Dieter Marcus speaks only broken English. He stammers that his father had to flee Germany and now lives in America, in the Bronx, New York. The soldier replies cheerfully in English: “I’m from the Bronx too. Do you know his address?”

The boy does not know it. The only clue Dieter Marcus has to his father’s whereabouts is an old postcard showing the shop where his father works. After that, contact was lost amid the chaos of the war and various relocations.
“Elephant, elephant,” he repeats again and again. That is all he can think of to describe the store’s logo. The soldier looks at him in disbelief: “Elephant? Do you mean the Jumbo Supermarket? We see the elephant every day from our window — we live directly across the street.”

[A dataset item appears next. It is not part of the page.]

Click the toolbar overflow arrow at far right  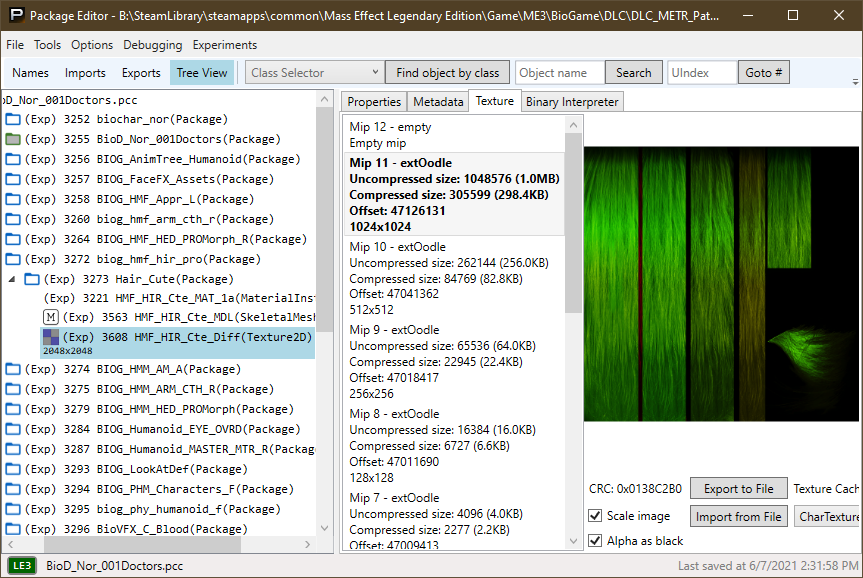tap(855, 80)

Eighty years later, Dieter Marcus remembers the scene and smiles. How might his life have turned out if fate had not led him to this extraordinary encounter? He is sitting at home in his office — in San Diego, California. Dieter Marcus was born in Halle, but the 93-year-old has spent most of his life in the United States.

Just before the interview, he had been watching a program on MDR television. He does this regularly and even took out a YouTV subscription abroad: “I always check to see whether there’s anything interesting about Halle or Saxony-Anhalt. That interests me most —political developments, the challenges of pension policy, or how American politics are perceived in Germany.”

Above his desk hangs a painting of Giebichenstein Castle. A friend painted it for him so that he would always have his old homeland before his eyes.

They Will Come for Him
Dieter Marcus’s face tells the story of a life full of upheaval. His dialect reveals his origins even today. A sharp mind with many memories — good and bad. He is of Jewish origin on his father’s side. During the Nazi era, his Jewish father was forced to leave the country under dramatic circumstances. The family lost all contact until the chance encounter with the U.S. soldier changed everything. An incredible family story.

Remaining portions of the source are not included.